忍びとはそういうものなんですよ。町は有力な情報源なので。
「昔は後輩たちと会話を交わすことも息抜きになりましたよ。勿論、三郎次との稽古もその一つでした」
「息抜きにされていた」
「でも三郎次も先輩と会いたいって理由で稽古の回数増やしてもらったんだよな」
不二子さんの右隣を歩く兵助が悪気なしにそう言った。笑顔を添えてだ。
これに三郎次は「久々知先輩っ! 余計なことバラさないでください!」と私の隣から声を上げた。
「そんな理由でもつけないと卒業生と会う機会なんて滅多にないもんね」
「私も当時は仙蔵から距離を取る理由になったので、これに関してはお互い様かと。結果的に立派に育ってくれましたし」
「良かったなぁ三郎次」
「相変わらず親目線だよね」
複雑だ。
隣でそうボヤいた声は私にしか聞こえていなかったようで。久々知夫妻は「そこの田楽豆腐屋で売ってるのが最高に美味くて」「楽しみだね」と気兼ねない会話を楽しんでいる。
その手はしっかりと繋がれており。なんとまあ、仲睦まじいことだ。
町と外を繋ぐ橋を渡りきった辺りで、兵助の顔がひょこりと不二子さんの隣から覗いた。
「三郎次。ちょっと買いたい物があるから付き合ってくれないか」
「いいですけど。豆腐ですか」
半ば呆れた風の返事。すっかり三郎次にも兵助=豆腐という等式が刷り込まれている。これはもう今更である気もした。過去に私が「兵助の悩みは豆腐ばかりだ」と零してしまったせいか。いや、事実そうなのだが。後輩である三郎次にまでその意識を植え付けてしまった。その責任を感じている。

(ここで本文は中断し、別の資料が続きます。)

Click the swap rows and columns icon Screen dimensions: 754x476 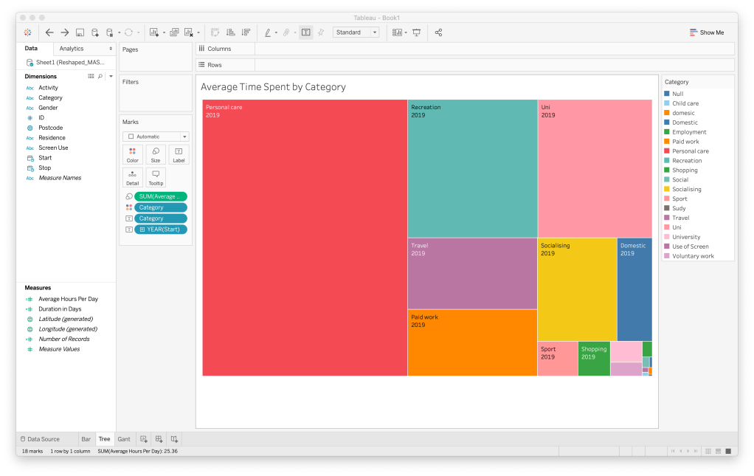tap(215, 32)
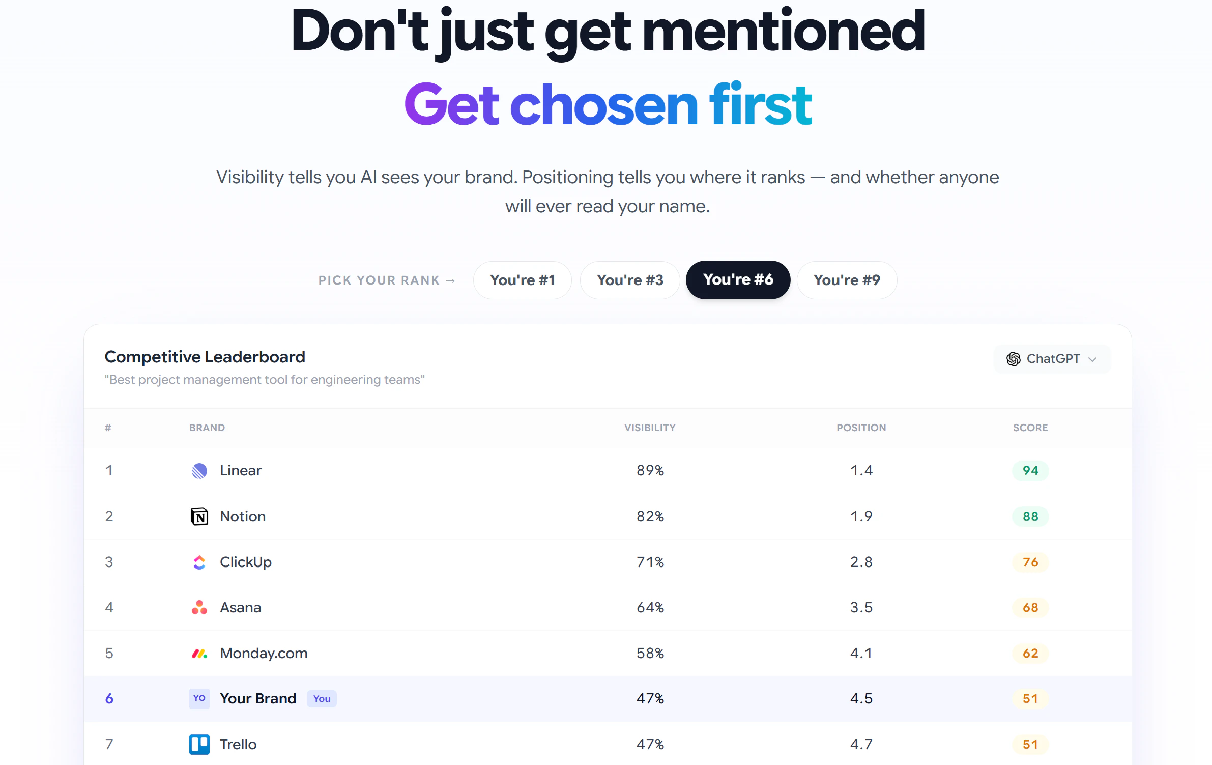Select the ClickUp logo
The image size is (1212, 765).
tap(199, 562)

ここは嘘でもいいから「火薬の買い付けに」とでも言ってくれたら、元火薬委員会として面目が立ったのだが。
「お豆腐なら三軒先のお店が美味しいよ」
そして御内儀もこれなのだ。豆腐夫婦とはよく言ったもの。
不二子さんには「豆腐委員会」と呼ばれるのが、どうにも腑に落ちない。九割方兵助のせいである。
私はそこまで責任を負わなくても良い気もしてきた。
「いやぁ……豆腐ではないんだけど」
兵助は歯切れが悪く、目を泳がせながら、そう答えた。
おい、そんな表情をするな。不二子さんが怪しむ。また離縁騒ぎになりたいのか。
私はちらと不二子さんの様子を窺った。まだこの時点では兵助の行動を危ぶんではいないようで「豆腐じゃないの?」と首を傾げていた。そこを気にするのか。
そして二手に分かれようと提案した本人は頑なに不二子さんの手を離そうとしなかった。むしろ繋いだ手に力が込められている気もする。兵助、言動が一致していないぞ。
「先輩。用がないなら俺は霧華さんと町を見て回りますけど」
「ああーっ! 待ってくれ!」
そうは言うが、一向に手を離さない。
いい加減痺れを切らした三郎次が遠慮なしに兵助を不二子さんから引き剥がし、ずるずると引きずっていった。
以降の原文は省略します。